— Work task —
What is needed here is a verbatim copy of the records that follow.

— Data for the task —
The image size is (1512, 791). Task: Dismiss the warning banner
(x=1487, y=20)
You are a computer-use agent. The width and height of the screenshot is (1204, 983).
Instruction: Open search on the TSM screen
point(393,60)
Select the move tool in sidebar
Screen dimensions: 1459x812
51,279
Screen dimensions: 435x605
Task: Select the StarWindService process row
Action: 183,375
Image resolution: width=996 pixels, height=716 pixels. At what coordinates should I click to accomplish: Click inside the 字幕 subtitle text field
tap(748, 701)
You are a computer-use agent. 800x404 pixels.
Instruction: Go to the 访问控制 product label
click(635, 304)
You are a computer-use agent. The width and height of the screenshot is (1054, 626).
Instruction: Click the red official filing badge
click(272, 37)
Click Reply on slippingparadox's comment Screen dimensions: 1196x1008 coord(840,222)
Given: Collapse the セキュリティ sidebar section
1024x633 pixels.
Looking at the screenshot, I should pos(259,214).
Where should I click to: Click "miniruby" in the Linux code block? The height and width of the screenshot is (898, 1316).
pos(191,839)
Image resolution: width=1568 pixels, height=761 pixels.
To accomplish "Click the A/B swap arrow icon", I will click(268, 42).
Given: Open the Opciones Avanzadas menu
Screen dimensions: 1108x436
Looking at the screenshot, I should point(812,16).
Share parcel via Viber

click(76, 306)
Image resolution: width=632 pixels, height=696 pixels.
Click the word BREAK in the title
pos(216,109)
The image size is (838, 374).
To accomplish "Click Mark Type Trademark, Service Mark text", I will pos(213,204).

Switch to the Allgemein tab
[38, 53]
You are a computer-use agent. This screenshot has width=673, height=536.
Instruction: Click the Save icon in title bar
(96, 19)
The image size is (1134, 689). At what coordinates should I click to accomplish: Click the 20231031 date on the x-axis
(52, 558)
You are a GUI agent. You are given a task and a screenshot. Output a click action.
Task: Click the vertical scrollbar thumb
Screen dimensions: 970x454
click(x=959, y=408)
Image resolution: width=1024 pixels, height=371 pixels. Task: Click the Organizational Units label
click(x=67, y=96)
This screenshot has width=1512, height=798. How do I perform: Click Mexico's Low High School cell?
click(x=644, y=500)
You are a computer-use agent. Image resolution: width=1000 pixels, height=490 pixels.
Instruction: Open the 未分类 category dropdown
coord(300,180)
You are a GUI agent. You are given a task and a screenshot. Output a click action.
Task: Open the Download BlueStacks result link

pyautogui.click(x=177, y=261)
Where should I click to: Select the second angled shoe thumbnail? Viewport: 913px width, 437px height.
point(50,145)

— Your solution —
The image size is (1512, 791). Task: Dismiss the warning banner
(x=1487, y=20)
You are a computer-use agent. The width and height of the screenshot is (1204, 983).
Instruction: Open search on the TSM screen
point(393,60)
Select the move tool in sidebar
Screen dimensions: 1459x812
51,279
Screen dimensions: 435x605
Task: Select the StarWindService process row
Action: 183,375
Image resolution: width=996 pixels, height=716 pixels. At what coordinates should I click to accomplish: Click inside the 字幕 subtitle text field
tap(748, 701)
You are a computer-use agent. 800x404 pixels.
Instruction: Go to the 访问控制 product label
click(635, 304)
You are a computer-use agent. The width and height of the screenshot is (1054, 626).
Instruction: Click the red official filing badge
click(272, 37)
Click Reply on slippingparadox's comment Screen dimensions: 1196x1008 coord(840,222)
Given: Collapse the セキュリティ sidebar section
1024x633 pixels.
Looking at the screenshot, I should pos(259,214).
Where should I click to: Click "miniruby" in the Linux code block? The height and width of the screenshot is (898, 1316).
pos(191,839)
Image resolution: width=1568 pixels, height=761 pixels.
To accomplish "Click the A/B swap arrow icon", I will click(268, 42).
Given: Open the Opciones Avanzadas menu
Screen dimensions: 1108x436
Looking at the screenshot, I should point(812,16).
Share parcel via Viber

click(76, 306)
Image resolution: width=632 pixels, height=696 pixels.
Click the word BREAK in the title
pos(216,109)
The image size is (838, 374).
To accomplish "Click Mark Type Trademark, Service Mark text", I will pos(213,204).

Switch to the Allgemein tab
[38, 53]
You are a computer-use agent. This screenshot has width=673, height=536.
Instruction: Click the Save icon in title bar
(96, 19)
The image size is (1134, 689). At what coordinates should I click to accomplish: Click the 20231031 date on the x-axis
(52, 558)
You are a GUI agent. You are given a task and a screenshot. Output a click action.
Task: Click the vertical scrollbar thumb
Screen dimensions: 970x454
click(x=959, y=408)
Image resolution: width=1024 pixels, height=371 pixels. Task: Click the Organizational Units label
click(x=67, y=96)
This screenshot has width=1512, height=798. How do I perform: Click Mexico's Low High School cell?
click(x=644, y=500)
You are a computer-use agent. Image resolution: width=1000 pixels, height=490 pixels.
Instruction: Open the 未分类 category dropdown
coord(300,180)
You are a GUI agent. You are given a task and a screenshot. Output a click action.
Task: Open the Download BlueStacks result link

pyautogui.click(x=177, y=261)
Where should I click to: Select the second angled shoe thumbnail? Viewport: 913px width, 437px height.
point(50,145)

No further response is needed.